#Autism anxiety, impulses, and imagination

Originally Posted Tuesday, November 12, 2013

 

I’usually intrigued and impressed by Jr’s ability to work through his anxiety, impulses and imagination. 

There’s often times where I’m frustrated because Jr is “in his head” & not in the present. I’ve learned that his imagination overlaps his perception and processing of reality.

For example, he will hear me say I need to talk to you Jr, but you’ve got to be ready to receive Mommy seriously. Yet he’ll sit there seemingly attentive, until……

An “impulsive” thought crosses his mind, then his smile begins to manifest itself. Now when this happens, I haven’t lost him completely but he’s drifting.

I’ve had to accept this to “an extent” is self soothing/disengaging behavior                        that assists him in processing the world he lives in.

I also allow him time and space to “be autistically free.” Meaning he’s allowed to talk about his superheros; we even let him put on the costume for short periods of time; he plays superhero squad abs various games both educational and recreational online frequently; he also draws pictures and uses his blocks to build objects that coincide with his imagination or redundant recollection of things, movies, etc he fixates on.

Now, lately I’ve begun to teach Jr how and where to “try” to control at least the impulse (urge) to make superhero sounds, talk about superheros, etc. so that as he gets older he’ll be able to focus and be attentive throughout his educational and professional life/endeavors.

When all else fails… Jr is given downtime; where I determine what he’ll watch; he gets an additional bath to calm his nerves; I’ll have him write about what he’s thinking about; utilize his anxiety by having him complete chores to tire him out while   simultaneously teaching him the art of earning (work ethic) and giving him the activity’s of daily living he’ll need to be  successfully independent in the future; the last resort is no electronic stimulation and lights out.
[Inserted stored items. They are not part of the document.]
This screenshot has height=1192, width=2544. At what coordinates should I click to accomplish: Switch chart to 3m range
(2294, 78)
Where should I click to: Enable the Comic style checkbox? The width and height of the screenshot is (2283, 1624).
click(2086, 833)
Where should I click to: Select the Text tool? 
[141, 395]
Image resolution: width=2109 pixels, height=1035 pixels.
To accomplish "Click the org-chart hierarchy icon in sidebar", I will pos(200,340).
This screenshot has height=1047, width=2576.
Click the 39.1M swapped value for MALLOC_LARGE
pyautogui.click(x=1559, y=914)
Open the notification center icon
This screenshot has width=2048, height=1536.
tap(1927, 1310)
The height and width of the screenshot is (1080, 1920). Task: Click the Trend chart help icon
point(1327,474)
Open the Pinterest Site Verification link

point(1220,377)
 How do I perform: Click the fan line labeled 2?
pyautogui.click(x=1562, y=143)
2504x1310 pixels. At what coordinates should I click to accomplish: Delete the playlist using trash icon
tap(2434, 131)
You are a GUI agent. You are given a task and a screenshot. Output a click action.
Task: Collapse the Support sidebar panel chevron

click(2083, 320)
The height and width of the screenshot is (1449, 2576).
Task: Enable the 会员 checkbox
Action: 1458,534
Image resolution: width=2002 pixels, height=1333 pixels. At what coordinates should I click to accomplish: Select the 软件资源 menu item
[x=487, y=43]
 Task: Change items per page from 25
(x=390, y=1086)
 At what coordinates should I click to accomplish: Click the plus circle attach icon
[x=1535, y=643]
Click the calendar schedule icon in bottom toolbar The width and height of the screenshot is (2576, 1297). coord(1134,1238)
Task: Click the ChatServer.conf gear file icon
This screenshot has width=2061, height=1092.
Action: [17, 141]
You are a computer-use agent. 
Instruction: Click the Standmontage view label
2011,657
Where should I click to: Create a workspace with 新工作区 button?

I urge those of us whose loved ones on the spectrum that are verbal, to attempt               to alter some of their behaviors but not blatantly discouraging it, but encouraging alternative methods of expression as the aforementioned.

For those of us whose loved ones are non verbal, I pray that with the assistance of visual supports and sign language you’re able to connect with them, as well as teach them                                       to communicate with us. 

We must do our best to assist and accommodate them also.